→ SCHRIFTLICHE AUFGABE 1
Beantworten Sie anhand des Textauszugs:
(a) Welchen euphemistischen Begriff verwendet die Industrie laut Textauszug?
(b) Von wem wird das Lobbying in Brüssel laut Textauszug dominiert?
(c) Welchen Ansatz soll eine Reform laut Textauszug vor allem beseitigen?

Max Schrems: Beim Datenschutz ist das Narrativ, mit dem Nutzerinnen jeden Tag zu tun haben, leider komplett den Unternehmen überlassen. Es ist deren Entscheidung, dass sie das Design so scheiße machen, dass man am Ende genervt möglichst auf „Alles akzeptieren“ klickt. Die Industrie nennt das euphemistisch „Consent Optimization“. Aber verantwortlich gemacht wird der europäische Gesetzgeber. Genau wie bei den E-Mails, die damals zum Start der DSGVO alle Unternehmen geschickt haben. Da hieß es immer: „Wegen der DSGVO brauchen wir jetzt ihre Einwilligung“. Ehrlich wäre gewesen: „Wir verarbeiten seit Jahren illegal Ihre Daten ohne Einwilligung, aber jetzt haben wir Panik, deshalb brauchen wir jetzt schnell noch Ihre Einwilligung.“

Mehr Regulierung für Datenkonzerne, weniger für kleine Unternehmen

netzpolitik.org: Wo müsste eine Reform ansetzen?

Max Schrems: Das Wichtigste ist, dass wir die mangelnde Differenzierung durch den One-Size-Fits-All-Ansatz wegkriegen. Dass die DSGVO allen Akteuren die gleichen Anforderungen vorschreibt, hatte die Industrie damals in den Verhandlungen zur DSGVO durchgesetzt. Das Lobbying in Brüssel wird von den ganz Großen dominiert und die haben sich gedacht: Mittelschwere Regeln für alle sind besser als einfachere Regeln für kleine Player, aber Hardcore-Regeln für uns. Und dann war natürlich immer das Argument, dass der Bäcker an der Ecke nicht zu sehr leiden darf, weshalb diese einheitlichen Regeln lieber ein niedriges Niveau haben sollten. Am Ende ist es nun so, als gäbe es nur einen Führerschein, und den braucht man als LKW-Fahrer sowie als Fünfjähriger, der gerade Fahrradfahren lernt.

→ VORLIEGENDE EINTRÄGE
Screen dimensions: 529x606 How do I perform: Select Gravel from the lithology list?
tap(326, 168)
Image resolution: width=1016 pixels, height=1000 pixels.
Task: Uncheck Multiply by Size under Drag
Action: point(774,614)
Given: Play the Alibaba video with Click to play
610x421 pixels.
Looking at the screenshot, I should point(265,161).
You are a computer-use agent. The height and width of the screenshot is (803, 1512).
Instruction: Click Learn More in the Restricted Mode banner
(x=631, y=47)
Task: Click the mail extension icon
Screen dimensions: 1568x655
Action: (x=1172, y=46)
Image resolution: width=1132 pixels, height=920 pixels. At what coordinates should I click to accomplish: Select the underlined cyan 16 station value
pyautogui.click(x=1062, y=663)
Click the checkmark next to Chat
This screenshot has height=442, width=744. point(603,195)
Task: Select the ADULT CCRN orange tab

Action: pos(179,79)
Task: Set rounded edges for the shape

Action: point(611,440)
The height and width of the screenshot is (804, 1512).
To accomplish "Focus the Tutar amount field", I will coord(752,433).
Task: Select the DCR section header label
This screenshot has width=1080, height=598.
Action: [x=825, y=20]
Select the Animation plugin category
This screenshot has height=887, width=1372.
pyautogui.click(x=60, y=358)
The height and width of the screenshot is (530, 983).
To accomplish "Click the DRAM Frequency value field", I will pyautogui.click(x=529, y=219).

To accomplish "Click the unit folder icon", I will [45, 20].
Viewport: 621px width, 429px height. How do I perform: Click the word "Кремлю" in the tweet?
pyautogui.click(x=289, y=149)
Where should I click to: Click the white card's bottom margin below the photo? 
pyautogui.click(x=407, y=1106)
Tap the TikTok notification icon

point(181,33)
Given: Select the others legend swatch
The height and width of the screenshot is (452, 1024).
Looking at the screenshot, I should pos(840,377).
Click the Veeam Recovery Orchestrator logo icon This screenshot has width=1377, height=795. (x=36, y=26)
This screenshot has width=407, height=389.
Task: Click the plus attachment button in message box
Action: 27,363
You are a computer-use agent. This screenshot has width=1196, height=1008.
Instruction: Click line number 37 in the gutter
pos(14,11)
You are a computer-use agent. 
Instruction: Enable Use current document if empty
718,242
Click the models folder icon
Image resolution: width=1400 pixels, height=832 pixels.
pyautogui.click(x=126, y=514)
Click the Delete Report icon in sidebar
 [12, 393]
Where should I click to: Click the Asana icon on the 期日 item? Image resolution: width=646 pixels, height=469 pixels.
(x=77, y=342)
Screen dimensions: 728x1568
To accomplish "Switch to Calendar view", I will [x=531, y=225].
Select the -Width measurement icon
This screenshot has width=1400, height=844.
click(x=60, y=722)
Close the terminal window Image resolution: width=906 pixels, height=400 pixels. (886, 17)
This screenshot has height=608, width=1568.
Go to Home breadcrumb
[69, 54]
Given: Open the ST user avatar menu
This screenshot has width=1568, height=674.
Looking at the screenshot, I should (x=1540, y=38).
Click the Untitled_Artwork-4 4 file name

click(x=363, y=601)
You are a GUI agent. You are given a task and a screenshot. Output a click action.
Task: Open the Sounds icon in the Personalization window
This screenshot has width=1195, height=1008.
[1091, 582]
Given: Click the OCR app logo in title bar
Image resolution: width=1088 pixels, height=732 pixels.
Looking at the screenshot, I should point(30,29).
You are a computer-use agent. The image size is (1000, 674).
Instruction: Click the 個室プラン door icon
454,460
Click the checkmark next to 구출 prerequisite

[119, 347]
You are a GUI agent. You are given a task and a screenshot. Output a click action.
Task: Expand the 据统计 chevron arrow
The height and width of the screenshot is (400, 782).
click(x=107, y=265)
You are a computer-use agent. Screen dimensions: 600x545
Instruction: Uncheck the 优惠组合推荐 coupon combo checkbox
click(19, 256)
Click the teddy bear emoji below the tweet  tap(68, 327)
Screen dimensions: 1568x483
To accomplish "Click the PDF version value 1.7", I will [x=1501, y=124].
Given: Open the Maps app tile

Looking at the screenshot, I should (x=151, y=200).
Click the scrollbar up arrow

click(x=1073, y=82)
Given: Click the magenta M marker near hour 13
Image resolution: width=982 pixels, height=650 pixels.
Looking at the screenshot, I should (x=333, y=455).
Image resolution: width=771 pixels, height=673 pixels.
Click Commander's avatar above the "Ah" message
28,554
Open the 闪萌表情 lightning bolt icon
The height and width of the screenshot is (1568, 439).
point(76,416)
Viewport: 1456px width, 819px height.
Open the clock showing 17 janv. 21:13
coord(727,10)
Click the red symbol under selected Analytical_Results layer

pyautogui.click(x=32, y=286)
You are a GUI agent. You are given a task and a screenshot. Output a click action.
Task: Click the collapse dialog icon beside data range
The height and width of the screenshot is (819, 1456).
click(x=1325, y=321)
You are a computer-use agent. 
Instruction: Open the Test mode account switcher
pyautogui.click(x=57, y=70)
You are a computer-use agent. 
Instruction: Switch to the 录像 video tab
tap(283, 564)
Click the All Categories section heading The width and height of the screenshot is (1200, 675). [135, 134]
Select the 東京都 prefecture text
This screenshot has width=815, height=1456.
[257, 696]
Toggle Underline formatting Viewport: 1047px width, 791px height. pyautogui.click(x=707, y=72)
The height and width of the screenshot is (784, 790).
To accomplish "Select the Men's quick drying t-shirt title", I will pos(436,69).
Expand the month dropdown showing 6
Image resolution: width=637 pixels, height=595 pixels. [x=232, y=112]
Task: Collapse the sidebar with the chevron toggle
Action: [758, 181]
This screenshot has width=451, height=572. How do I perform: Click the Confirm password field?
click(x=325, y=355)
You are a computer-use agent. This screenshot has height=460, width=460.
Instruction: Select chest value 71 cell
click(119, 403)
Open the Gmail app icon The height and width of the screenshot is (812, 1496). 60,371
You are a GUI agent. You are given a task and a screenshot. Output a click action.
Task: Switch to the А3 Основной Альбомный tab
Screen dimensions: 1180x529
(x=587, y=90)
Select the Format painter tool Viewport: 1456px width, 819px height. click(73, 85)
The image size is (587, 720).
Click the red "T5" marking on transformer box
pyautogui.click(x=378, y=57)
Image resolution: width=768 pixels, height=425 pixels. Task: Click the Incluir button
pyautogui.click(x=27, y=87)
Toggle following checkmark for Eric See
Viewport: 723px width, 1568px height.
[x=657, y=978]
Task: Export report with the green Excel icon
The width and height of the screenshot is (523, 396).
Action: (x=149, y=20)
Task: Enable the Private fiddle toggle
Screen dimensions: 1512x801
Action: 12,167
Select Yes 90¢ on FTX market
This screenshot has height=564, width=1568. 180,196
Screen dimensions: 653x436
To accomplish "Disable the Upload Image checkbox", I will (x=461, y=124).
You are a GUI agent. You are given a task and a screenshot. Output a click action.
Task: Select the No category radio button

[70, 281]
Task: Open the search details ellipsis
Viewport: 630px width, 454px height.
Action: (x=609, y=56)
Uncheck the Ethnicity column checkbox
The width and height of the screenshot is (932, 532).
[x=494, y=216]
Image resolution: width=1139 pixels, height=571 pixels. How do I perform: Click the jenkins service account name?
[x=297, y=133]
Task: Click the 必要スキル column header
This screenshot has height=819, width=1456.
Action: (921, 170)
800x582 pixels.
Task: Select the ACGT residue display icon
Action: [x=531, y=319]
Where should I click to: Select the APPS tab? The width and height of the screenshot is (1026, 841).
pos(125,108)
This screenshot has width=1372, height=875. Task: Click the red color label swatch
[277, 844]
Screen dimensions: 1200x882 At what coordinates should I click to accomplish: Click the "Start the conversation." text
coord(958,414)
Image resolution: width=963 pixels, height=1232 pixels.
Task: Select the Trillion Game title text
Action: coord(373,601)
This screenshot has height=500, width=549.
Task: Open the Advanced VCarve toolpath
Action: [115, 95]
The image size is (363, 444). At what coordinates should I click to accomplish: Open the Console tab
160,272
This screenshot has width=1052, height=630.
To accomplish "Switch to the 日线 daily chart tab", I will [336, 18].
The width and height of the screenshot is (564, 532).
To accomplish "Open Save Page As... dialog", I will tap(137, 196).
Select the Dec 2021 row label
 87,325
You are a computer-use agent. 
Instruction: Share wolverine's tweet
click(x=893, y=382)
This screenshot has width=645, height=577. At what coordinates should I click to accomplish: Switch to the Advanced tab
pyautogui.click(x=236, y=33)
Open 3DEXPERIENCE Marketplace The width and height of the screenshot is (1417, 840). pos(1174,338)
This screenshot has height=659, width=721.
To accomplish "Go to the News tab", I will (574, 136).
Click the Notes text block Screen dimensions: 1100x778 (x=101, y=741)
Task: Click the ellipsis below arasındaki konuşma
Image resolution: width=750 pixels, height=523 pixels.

→ SCHRIFTLICHE AUFGABE 2
Sammeln Sie alle Zeilen der Einträge, welche die Zeichenfolge „video“ enthalten, und übernehmen Sie diese unverändert. Groß- und Kleinschreibung ist dabei zu beachten.

→ SCHRIFTLICHE ANTWORT 1
(a) „Consent Optimization“
(b) Von den ganz Großen.
(c) Den One-Size-Fits-All-Ansatz.

→ SCHRIFTLICHE ANTWORT 2
Given: Play the Alibaba video with Click to play
Instruction: Switch to the 录像 video tab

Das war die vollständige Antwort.